Bertrand Russell — The Impact of Science on Society (1951)
So, we have come full circle. However, despite the seemingly sophisticated nature of this new age of trance warfare, these propaganda methods rely on a very formulaic approach that becomes hard to un-see. From the importance of time to “losses loom larger than gains” to “social proof” i.e. 97% of scientists agree, our world is constantly being “re-framed.”
Rather than simply exposing the falsehood of one given body of information, we should identify the frames and consciously decide whether we are happy with or agree with the given choice of frame. We should ask others if they agree with the frames, or ask them how they feel about subtly different alternative frames which may have vastly different implications. We should experiment ourselves to see how easy “re-framing” the world actually is. Any average creative writing college-level student could easily become a top-tier social engineer with a basic “how-to” reframing guide.
When new information appears, before attempting to even assess it, we should ask ourselves what the frames are. For, the “magic” lies in how the incantations are framed, rather than in the information itself. Once named, the magic fades.

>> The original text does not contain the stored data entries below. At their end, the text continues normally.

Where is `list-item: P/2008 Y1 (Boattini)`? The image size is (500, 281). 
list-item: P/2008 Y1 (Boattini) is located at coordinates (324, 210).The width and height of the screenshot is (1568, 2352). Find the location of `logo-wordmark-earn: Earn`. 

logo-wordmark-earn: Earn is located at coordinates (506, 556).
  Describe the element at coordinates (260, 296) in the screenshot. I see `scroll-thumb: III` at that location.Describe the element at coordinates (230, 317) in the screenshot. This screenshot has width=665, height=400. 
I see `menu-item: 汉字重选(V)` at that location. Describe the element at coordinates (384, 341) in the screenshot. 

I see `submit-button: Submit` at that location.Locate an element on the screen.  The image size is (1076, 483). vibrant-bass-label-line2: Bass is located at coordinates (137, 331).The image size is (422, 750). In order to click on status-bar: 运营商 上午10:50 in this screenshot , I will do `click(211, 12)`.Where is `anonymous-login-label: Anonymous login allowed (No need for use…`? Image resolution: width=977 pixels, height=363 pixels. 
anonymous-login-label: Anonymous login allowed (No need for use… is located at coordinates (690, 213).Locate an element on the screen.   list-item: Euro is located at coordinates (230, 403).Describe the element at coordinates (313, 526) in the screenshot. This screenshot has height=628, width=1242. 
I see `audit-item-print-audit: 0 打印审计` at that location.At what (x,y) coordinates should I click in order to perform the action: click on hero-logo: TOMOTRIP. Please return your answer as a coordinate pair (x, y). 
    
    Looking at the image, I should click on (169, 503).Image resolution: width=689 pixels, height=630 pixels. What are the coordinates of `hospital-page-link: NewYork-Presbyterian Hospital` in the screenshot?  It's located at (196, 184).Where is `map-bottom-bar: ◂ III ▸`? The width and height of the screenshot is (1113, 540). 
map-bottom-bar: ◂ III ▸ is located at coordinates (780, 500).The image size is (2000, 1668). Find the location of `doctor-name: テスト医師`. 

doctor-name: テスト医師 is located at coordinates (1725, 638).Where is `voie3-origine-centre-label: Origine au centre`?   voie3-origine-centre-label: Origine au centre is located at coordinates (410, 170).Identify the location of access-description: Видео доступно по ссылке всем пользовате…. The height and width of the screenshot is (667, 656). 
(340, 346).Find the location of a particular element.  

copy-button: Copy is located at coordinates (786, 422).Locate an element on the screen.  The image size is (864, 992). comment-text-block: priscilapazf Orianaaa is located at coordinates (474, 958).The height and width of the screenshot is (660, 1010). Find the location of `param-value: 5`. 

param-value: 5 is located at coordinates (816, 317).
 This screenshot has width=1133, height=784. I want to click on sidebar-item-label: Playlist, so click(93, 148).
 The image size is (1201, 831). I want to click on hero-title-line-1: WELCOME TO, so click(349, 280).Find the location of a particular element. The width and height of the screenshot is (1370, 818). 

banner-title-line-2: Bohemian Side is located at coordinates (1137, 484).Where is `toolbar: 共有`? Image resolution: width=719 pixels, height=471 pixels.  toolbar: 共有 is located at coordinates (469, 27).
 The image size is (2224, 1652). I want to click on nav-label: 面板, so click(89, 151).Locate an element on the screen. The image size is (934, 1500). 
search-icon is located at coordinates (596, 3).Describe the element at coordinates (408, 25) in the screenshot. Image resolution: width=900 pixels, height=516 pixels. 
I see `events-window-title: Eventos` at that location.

In conclusion, contrary to the typical “conspiracy theory” where everyone is “in on it,” PSYOPS should be understood as the opposite of a Hollywood conspiracy thriller: most people involved are not “in on it” because the operations are designed to appear organic, effecting change almost “magically.” People genuinely believe they are making their own decisions, unaware of the mechanisms and environmental “context models” influencing how they unconsciously respond to frames.
Citizens should have the right to decide if they want to be nudged in a predetermined direction, or further evaluate the frames and decide for themselves whether there may be a more nuanced reality and reasonable approach. Otherwise, imagine what future “timelines” might we be in the event of a new crisis, perhaps, a sudden systemic crisis in the financial system caused by a sudden “cyber attack“?
While the author whole-heartedly believes rational arguments, science, and the light of reason should and can prevail, part of that task necessarily implies identifying where and what the nature of the emotional and psychological blocks are which prevent people from internalizing rational arguments. As we said, what we are witnessing with the application of these new 21st century cutting edge insights from behavioural science and social psychology is trance warfare based on targeting “automatic motivations.”
To win the war, we must break the spell.